Welcome Aboard!
Lots of questions and thoughts, sounds like your batteries might have been discharged to a point that the inverter did a system shutdown.
What do you have for batteries? Just the simple group 24 dual purpose battery that came with the TT?
What size inverter are you using? What were you powering off the inverter?
I agree, most likely you just drained the batteries to a point that the inverter shut down. A good multimeter is your friend. While learning your rig, it is well worth noting what you have been using and how long to discharge the battery. This will give you an idea how long you can run things before you need to recharge. Or helps you determine how big of a battery bank you need.
Battery maintenance is important. If you have the cheap battery that came with the camper, they require a little maintenance. Basically check the fluid levels once in a while, and top them off as needed. ONLY use DISTILLED water, nothing else, or you will dramatically shorten the battery life.

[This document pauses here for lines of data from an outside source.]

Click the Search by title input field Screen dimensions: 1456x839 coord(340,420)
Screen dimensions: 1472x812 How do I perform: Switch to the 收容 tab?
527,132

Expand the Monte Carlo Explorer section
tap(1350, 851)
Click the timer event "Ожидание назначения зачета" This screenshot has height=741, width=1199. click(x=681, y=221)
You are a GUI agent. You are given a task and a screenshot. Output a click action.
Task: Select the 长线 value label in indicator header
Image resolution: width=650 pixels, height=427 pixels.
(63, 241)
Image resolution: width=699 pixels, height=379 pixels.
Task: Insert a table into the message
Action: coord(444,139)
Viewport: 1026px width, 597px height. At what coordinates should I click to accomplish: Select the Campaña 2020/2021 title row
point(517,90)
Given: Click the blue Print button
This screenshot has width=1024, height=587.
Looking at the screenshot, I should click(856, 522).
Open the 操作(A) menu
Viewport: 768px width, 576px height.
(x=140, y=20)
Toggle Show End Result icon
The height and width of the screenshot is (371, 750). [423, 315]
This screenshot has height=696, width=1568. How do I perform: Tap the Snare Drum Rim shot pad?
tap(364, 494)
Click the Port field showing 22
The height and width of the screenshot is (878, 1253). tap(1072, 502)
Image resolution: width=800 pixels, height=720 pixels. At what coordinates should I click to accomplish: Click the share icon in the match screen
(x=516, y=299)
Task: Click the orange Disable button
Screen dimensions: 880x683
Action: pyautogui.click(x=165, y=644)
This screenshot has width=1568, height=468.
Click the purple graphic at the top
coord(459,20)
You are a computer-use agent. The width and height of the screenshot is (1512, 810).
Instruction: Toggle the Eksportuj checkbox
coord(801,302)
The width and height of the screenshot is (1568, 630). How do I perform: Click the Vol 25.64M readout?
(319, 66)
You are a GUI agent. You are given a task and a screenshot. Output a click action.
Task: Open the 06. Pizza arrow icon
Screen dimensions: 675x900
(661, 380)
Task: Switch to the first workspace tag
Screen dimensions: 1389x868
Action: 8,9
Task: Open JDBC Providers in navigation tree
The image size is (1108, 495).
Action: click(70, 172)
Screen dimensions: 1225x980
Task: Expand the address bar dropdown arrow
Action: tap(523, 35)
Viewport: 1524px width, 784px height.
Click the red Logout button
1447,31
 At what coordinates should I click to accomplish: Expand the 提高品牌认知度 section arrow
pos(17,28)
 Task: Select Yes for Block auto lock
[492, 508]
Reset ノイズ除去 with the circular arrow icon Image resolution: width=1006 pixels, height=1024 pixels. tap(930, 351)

Don't know what battery you have. What every the amp hour listed on the lead cell battery, you can draw about 50% of that out of the battery, before it is considered discharged. So if your battery is listed at 64 amps, you can use about 30 amps. So lets say all of your led lamps in your TT pull, say 1.5 amps, and you leave the lights on. Your battery will be discharged in 20 hours (30/1.5=20hrs). I would not be surprised your inverter was pulling 15 amps. So 30/15=2 hours, which seems about right.
I do not follow RogerR's rule of don't discharge below 12.5 volts. I try never to drop below 12.1 volts. I have many times, been below 12 volts. With good maintenance and care, you can get 8+ years out of a cheap battery. I hit 8.5 years with my old set of batteries in my current TT. Last boat battery made it about 4 years. It was not treated as well.
Inverters waste a lot of power, converting from 12VDC to 120VAC. So having an inverter sized correctly for the load is wise.
Being everything worked with the generator, does not surprise me. A completely dead battery will take many hours to recharge. For me, with my 100+ amp hr battery, it takes about 2 hours to charge back up from 12.2 volts to 12.7 volts when on shore power or generator.